*Instruções e requisitos*. Você pode duplicar, sem nenhuma alteração, as entradas que vão da linha que contém "Open Query for" até a linha que contém "Action: coord(794,73)", incluindo as duas?

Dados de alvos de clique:
•••

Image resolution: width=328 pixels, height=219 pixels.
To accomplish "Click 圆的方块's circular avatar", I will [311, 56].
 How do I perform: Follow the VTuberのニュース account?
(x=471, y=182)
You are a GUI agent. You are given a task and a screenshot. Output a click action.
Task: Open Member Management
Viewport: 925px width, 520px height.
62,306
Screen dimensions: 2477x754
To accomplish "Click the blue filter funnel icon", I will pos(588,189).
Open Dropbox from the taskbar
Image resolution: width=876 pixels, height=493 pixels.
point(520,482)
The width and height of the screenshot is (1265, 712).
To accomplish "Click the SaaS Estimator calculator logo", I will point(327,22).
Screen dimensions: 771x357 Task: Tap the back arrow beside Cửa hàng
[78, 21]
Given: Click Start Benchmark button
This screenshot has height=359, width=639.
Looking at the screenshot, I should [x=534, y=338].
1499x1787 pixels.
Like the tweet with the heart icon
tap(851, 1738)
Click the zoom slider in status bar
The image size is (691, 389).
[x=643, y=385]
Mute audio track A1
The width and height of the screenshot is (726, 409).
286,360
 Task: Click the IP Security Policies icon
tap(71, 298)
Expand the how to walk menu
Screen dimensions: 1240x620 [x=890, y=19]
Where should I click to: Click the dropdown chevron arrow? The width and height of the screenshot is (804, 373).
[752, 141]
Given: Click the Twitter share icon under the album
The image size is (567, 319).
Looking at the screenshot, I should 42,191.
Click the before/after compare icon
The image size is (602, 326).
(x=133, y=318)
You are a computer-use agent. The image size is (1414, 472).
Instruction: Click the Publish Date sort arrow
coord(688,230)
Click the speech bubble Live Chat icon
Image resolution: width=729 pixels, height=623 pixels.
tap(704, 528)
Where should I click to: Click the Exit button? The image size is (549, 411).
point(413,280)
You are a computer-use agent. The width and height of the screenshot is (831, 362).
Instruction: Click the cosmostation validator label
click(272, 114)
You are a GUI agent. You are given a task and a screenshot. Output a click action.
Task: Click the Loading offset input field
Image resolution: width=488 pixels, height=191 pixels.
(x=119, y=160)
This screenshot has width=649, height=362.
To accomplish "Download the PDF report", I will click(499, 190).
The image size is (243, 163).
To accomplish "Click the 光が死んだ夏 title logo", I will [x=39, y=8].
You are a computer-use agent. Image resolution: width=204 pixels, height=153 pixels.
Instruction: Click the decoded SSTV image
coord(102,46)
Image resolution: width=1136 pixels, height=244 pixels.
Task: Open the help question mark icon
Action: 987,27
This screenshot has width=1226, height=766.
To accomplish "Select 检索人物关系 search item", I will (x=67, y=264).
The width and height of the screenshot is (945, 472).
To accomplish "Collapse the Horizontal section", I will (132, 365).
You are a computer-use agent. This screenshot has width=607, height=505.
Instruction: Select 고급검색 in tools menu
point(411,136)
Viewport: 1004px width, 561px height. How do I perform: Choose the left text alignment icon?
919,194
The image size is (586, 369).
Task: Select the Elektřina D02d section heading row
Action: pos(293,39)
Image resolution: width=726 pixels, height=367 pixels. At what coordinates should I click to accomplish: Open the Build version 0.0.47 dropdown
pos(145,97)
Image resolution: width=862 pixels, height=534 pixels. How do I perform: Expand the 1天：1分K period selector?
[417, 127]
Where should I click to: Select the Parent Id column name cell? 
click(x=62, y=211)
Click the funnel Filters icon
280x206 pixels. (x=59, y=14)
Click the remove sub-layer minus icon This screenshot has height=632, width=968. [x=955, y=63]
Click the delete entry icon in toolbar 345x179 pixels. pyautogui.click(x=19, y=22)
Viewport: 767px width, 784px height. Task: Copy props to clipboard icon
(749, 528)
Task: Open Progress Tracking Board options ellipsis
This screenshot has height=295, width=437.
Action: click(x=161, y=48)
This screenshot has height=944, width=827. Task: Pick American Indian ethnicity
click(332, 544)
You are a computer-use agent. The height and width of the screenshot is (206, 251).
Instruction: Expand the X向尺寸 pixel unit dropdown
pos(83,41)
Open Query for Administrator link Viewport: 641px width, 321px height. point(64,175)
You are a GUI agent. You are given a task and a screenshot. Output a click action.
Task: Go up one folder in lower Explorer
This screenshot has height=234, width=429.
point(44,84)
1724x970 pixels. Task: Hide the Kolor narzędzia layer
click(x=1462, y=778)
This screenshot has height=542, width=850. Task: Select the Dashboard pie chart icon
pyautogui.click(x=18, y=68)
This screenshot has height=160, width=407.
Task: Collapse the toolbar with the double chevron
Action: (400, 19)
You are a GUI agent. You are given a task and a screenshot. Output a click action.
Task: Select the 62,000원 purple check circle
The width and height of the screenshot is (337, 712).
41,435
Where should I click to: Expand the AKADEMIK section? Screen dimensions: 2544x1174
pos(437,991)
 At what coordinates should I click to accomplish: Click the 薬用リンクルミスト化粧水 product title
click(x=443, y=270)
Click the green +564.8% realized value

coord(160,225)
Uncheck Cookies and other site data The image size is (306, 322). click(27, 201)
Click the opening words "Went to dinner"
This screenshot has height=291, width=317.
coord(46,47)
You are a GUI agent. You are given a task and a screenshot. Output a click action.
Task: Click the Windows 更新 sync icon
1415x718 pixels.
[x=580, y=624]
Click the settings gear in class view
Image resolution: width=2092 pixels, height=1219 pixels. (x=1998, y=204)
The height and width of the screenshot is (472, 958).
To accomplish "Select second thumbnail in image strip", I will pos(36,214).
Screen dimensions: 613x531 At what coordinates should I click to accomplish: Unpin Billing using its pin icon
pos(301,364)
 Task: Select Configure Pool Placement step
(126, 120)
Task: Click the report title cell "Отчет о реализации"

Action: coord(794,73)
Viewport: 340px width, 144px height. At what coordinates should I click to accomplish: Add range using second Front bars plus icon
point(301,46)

•••

*Saída correta*.
Open Query for Administrator link Viewport: 641px width, 321px height. point(64,175)
You are a GUI agent. You are given a task and a screenshot. Output a click action.
Task: Go up one folder in lower Explorer
This screenshot has height=234, width=429.
point(44,84)
1724x970 pixels. Task: Hide the Kolor narzędzia layer
click(x=1462, y=778)
This screenshot has height=542, width=850. Task: Select the Dashboard pie chart icon
pyautogui.click(x=18, y=68)
This screenshot has height=160, width=407.
Task: Collapse the toolbar with the double chevron
Action: (400, 19)
You are a GUI agent. You are given a task and a screenshot. Output a click action.
Task: Select the 62,000원 purple check circle
The width and height of the screenshot is (337, 712).
41,435
Where should I click to: Expand the AKADEMIK section? Screen dimensions: 2544x1174
pos(437,991)
 At what coordinates should I click to accomplish: Click the 薬用リンクルミスト化粧水 product title
click(x=443, y=270)
Click the green +564.8% realized value

coord(160,225)
Uncheck Cookies and other site data The image size is (306, 322). click(27, 201)
Click the opening words "Went to dinner"
This screenshot has height=291, width=317.
coord(46,47)
You are a GUI agent. You are given a task and a screenshot. Output a click action.
Task: Click the Windows 更新 sync icon
1415x718 pixels.
[x=580, y=624]
Click the settings gear in class view
Image resolution: width=2092 pixels, height=1219 pixels. (x=1998, y=204)
The height and width of the screenshot is (472, 958).
To accomplish "Select second thumbnail in image strip", I will pos(36,214).
Screen dimensions: 613x531 At what coordinates should I click to accomplish: Unpin Billing using its pin icon
pos(301,364)
 Task: Select Configure Pool Placement step
(126, 120)
Task: Click the report title cell "Отчет о реализации"

Action: coord(794,73)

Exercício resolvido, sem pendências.